Didalam tradisi berfikir orang Aceh, telah ditemukan konsep ‘I’ being dan Action. Konsep-konsep tersebut paling tidak terlihat dari kata lon, “na” kemudian beberapa konsep lanjutan yang bersifat menggerakkan kehidupan rakyat Aceh. Dalam studi ini terlihat bahwa para pemikir generasi awal selalu berusaha mencari arah perkenalan diri (peuturi droe). Di dalam ini tampak mereka selalu mengaitkan antara mengenal diri sendiri dengan mengenal penciptanya. Pola yang dilakukan pemikir Aceh, ternyata hamper mirip dengan pola yang dilakukan di Barat, ketika para filosof mencoba menemukan kekuatan reason di dalamn menyerap daya tersebut terhadap kesadaran diri.
Studi ini tampak juga bagaimana kesinambungan sejarah di barat di dalam menemukan pemikiran untuk Era pencerahan.
Dalam kajian ini tampak bahwa salah satu kemampuan tersebut ditemui di dalam kebudayaan masyarakat Aceh di tepi Laut. Secara sosial-sejarah, kontribusi sistem ide-ide orang Aceh telah memberikan konsribusi yang sangat signifikan bagi dua etnik di Asia Tenggara yaitu Melayu dan Jawa.
Konteks Acehnologi pada prinsipnya ingin terlebih dahulu bekerja pada wilayah spiritual dan fondasi metafisika intelektual. Saat akar spiritual dan spiritual di ketemukan maka turunan studi Aceh dapat dijabarkan secara komprehensif. Hal ini disebabkan alam ide dan alam realitas kehidupan masyarakat tidak bisa dipisahkan. Karenanya, pencarian bagaimana ide dan kesadaran masyarakat Aceh adalah sesuatu yang muthlak untuk di teliti secara seksama. Dari hal tersebut kemudian di jabarkan bagaimana kinerja spirit intelektual orang Aceh di dalam membangun peradaban.
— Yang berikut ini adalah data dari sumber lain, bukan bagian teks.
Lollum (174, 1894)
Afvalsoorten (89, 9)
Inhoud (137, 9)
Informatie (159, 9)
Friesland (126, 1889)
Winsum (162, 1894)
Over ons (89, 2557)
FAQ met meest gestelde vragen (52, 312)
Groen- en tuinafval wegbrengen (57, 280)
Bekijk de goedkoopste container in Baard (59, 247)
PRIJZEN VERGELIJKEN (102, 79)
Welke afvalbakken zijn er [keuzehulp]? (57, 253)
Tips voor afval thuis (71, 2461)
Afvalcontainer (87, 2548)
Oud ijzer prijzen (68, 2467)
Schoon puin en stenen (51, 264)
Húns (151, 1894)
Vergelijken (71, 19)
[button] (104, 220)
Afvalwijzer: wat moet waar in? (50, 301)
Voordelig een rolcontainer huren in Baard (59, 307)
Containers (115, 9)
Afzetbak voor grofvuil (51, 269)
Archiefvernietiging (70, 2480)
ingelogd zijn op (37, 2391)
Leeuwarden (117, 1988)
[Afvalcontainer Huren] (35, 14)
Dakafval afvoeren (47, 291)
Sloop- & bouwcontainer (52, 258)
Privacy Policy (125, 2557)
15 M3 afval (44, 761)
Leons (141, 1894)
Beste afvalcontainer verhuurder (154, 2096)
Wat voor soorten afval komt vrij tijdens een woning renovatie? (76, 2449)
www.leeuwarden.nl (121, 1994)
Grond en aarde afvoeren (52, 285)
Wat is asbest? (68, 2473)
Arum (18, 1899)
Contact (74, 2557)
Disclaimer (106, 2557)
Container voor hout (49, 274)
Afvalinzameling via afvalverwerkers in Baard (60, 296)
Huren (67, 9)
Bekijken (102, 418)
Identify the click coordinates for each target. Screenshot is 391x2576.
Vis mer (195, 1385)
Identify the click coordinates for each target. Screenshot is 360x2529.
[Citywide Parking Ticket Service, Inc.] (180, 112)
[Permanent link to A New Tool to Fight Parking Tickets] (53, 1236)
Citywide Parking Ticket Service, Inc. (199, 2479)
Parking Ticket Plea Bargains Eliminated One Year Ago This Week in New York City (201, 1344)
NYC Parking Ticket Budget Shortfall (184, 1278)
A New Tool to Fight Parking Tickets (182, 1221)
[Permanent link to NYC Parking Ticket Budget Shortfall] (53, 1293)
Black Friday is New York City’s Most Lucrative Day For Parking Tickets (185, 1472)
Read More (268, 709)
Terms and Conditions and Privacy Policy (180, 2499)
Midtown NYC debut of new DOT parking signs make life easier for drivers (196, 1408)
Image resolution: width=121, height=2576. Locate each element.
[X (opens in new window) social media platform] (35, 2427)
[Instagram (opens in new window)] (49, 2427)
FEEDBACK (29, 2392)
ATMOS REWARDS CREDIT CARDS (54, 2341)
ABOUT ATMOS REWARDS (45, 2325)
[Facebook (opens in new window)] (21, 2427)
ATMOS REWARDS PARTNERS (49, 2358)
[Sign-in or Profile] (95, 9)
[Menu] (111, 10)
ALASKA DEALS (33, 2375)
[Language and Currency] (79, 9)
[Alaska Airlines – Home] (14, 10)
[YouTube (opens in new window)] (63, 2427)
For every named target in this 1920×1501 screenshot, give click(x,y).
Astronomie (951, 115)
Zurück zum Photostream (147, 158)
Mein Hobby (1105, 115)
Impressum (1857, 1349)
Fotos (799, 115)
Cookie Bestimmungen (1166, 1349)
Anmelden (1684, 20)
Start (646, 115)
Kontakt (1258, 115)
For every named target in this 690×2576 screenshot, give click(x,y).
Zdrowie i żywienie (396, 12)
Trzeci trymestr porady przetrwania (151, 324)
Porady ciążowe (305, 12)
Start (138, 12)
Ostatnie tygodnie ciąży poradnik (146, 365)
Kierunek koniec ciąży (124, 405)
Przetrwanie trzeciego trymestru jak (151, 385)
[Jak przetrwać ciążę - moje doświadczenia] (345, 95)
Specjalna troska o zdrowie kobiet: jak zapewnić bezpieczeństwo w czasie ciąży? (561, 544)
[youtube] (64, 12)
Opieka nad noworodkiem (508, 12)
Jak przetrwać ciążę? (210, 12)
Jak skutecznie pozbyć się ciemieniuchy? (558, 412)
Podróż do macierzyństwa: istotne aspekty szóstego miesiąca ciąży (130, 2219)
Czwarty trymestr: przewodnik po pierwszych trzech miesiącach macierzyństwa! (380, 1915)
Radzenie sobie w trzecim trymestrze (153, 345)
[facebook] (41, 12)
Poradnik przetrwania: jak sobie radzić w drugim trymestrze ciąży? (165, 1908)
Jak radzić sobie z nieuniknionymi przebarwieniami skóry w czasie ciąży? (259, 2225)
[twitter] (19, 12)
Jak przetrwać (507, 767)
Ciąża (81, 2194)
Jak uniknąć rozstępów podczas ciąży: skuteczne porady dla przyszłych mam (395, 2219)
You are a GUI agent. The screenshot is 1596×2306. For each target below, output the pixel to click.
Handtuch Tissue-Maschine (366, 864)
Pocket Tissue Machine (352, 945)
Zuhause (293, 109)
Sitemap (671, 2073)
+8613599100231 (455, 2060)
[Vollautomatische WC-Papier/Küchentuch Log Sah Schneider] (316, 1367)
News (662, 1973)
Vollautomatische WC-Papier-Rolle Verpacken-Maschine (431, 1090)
Artinya, sesuatu yang di rencanakan dari alam pikiran dan dijaga pada alam realita ternyata telah di praktikan oleh orang Aceh. Konteks soiritual dan filsafat dengan begitu merupakan satu bingkai di dalam kehidupan kebudayaan di Aceh. Nilai-nilai Etika dan Estetika pada gilirannya akan membentuk wajah dan pemikiran ke-Aceh-an.
Inilah landasan Acehnologi ingin di bangkitkan. Selanjutnya untuk menggali kebudayaan Aceh, maka tidak dapat di pungkiri yang mutlak dilakukan. Dari kajian ini diharapkan akan terus membantu bagaimana kait kelindan kebudayaan Aceh yang telah di semai selama ratusan tahun. Bisa dibangkitkan kembali dalam konteks era modern. Dalam hal ini kontribusi Persia di Aceh di rasakan cukup signifikan, bahkan akar-akar kebudayaan Aceh ternyata sedikit banyak di pengaruhi oleh peradaban Persia. Dari sisi Agama, keberadaan Syi’ah ternyata juga telah di rasakan oleh rakyat Aceh yang kemudian di putar menjadi living tradition.